But I couldn’t plan for the stomach virus that got Justin on the plane (!) or the fact that every five feet in the Disney parks my firstborn would stop, grab me, and say “aha,” his version of the word “home.”
Unlike Disney, I am not magic.
We’re gearing up soon to go again, and I will share with you that this time, I’m hoping for more for Justin. I know some of you are probably reading this thinking how nice it must be that my major concern with my severely autistic tween is that he enjoys his vacation, and I get that. I know that many of you are wondering how you’ll get through your child’s self-injurious behavior, aggression, insomnia, inability to communicate, lack of appetite, too much appetite, and I could go on and on, hell, and on. Worrying about a vacation seems like a luxury that few of us can afford.
But I want you to know I’ve dwelled in all of these places too, sometimes for months, sometimes for years.
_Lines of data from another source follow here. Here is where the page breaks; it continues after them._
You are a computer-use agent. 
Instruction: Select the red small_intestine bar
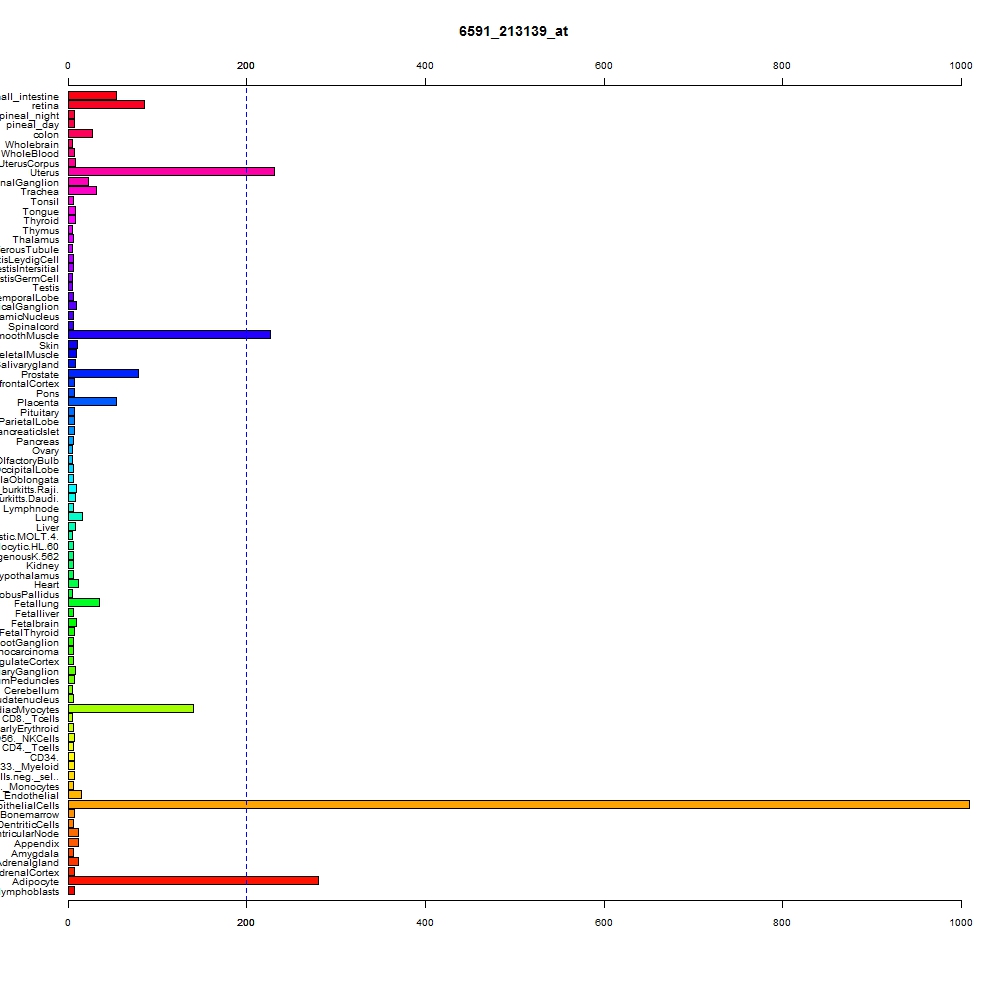pyautogui.click(x=92, y=96)
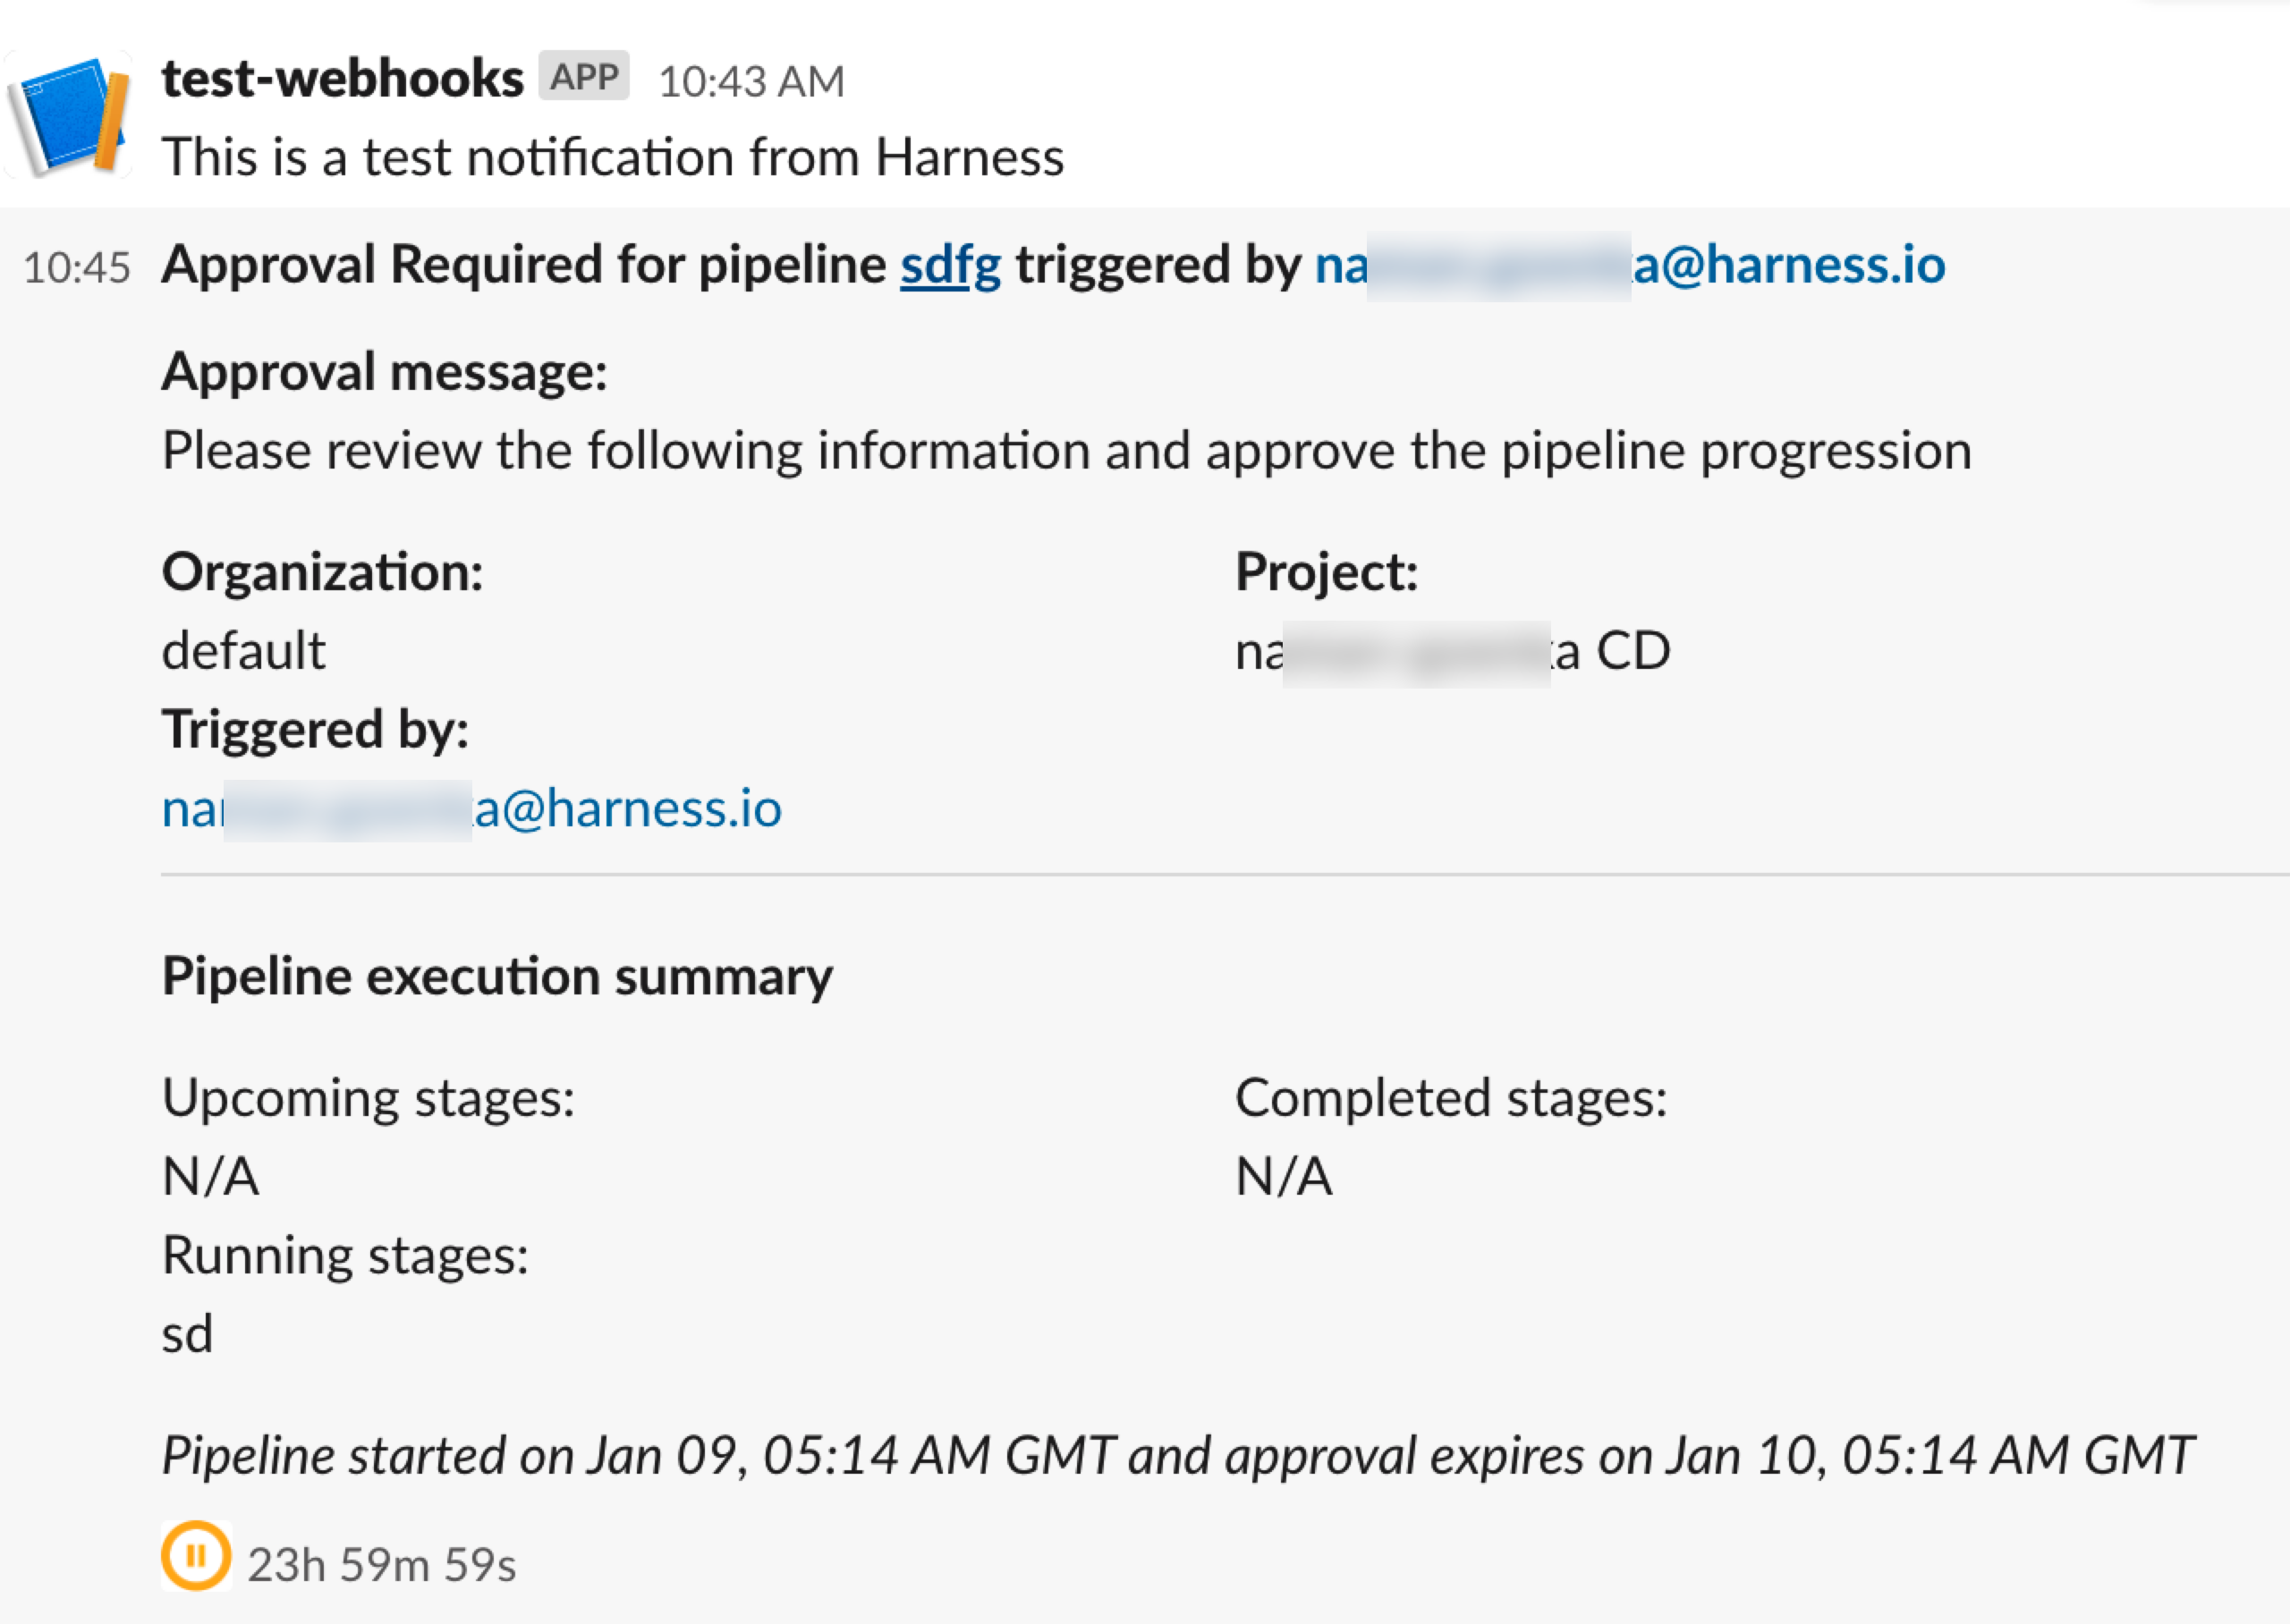Image resolution: width=2290 pixels, height=1624 pixels.
Task: Click the Organization value default
Action: pos(244,651)
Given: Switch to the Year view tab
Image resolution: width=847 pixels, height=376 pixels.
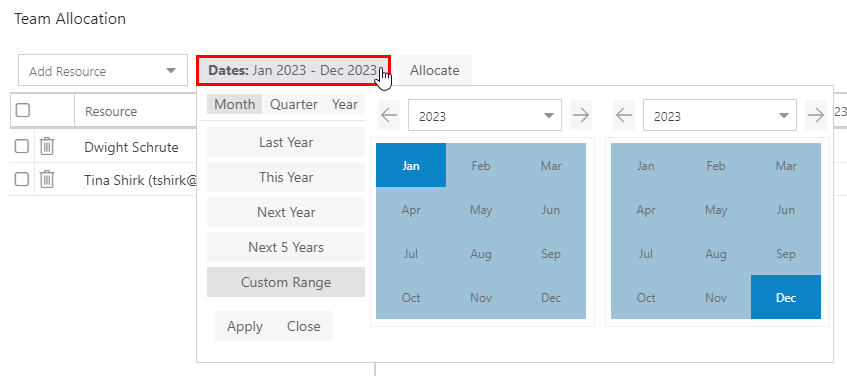Looking at the screenshot, I should [x=345, y=104].
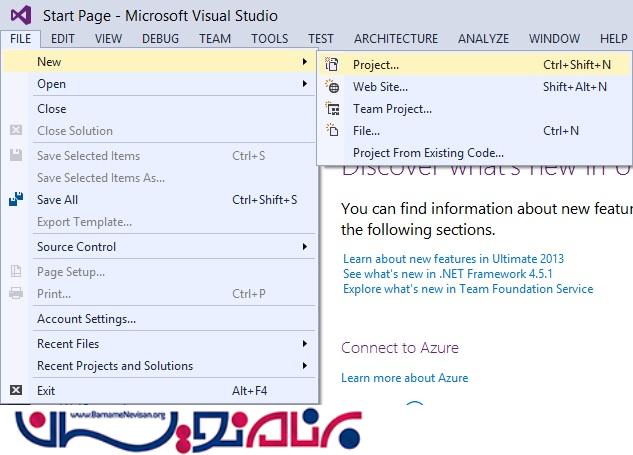This screenshot has height=455, width=633.
Task: Expand the Open submenu
Action: click(160, 84)
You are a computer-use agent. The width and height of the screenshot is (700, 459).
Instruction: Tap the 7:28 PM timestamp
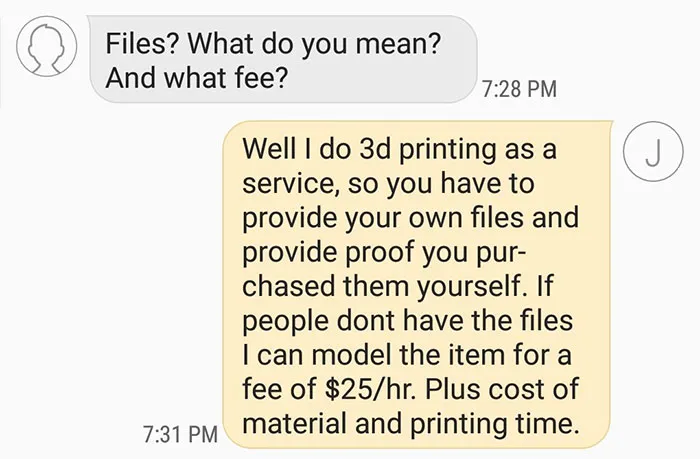click(x=520, y=88)
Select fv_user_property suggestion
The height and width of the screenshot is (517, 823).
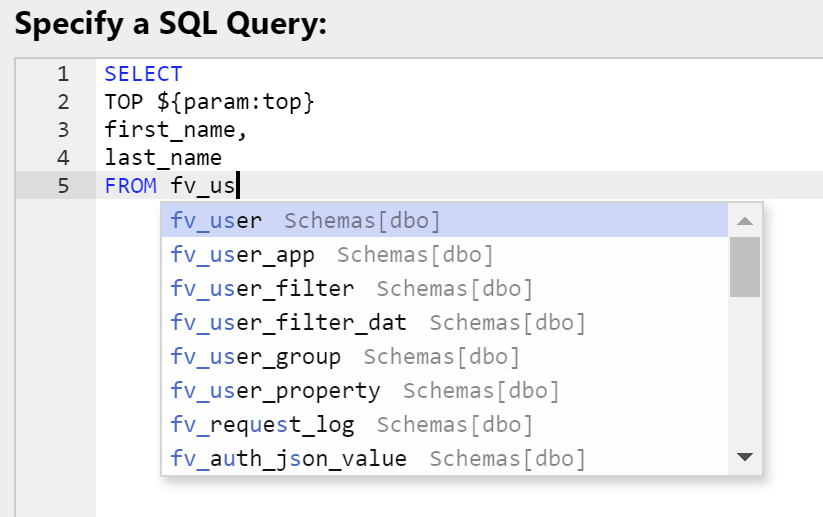[x=445, y=391]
There were times I thought we’d never get through them, but we did. Through many years of therapy, consistency, love, and just plain luck we finally made it to a place where I can perseverate on my son finding joy in our family vacation.
And it’s a beautiful place to be.
So in a few days we’ll board a plane with every electronic device and light-up/spinny toy we’re allowed, and hopefully we’ll settle in to that reasonably short flight and it will go off without a hitch. I’m hoping that “aha” won’t even be a part of Justin’s vocabulary because this time he’ll understand that we’re not relocating to Disney (oh but that sounds fun), that home will soon be within reach. I’m hoping that my boy shows the same excitement at Disney that he does for the rides at Great Adventure, that some of the magic of the place will rub off on him, that he will be able to keep his anxiety at bay and enjoy his time there.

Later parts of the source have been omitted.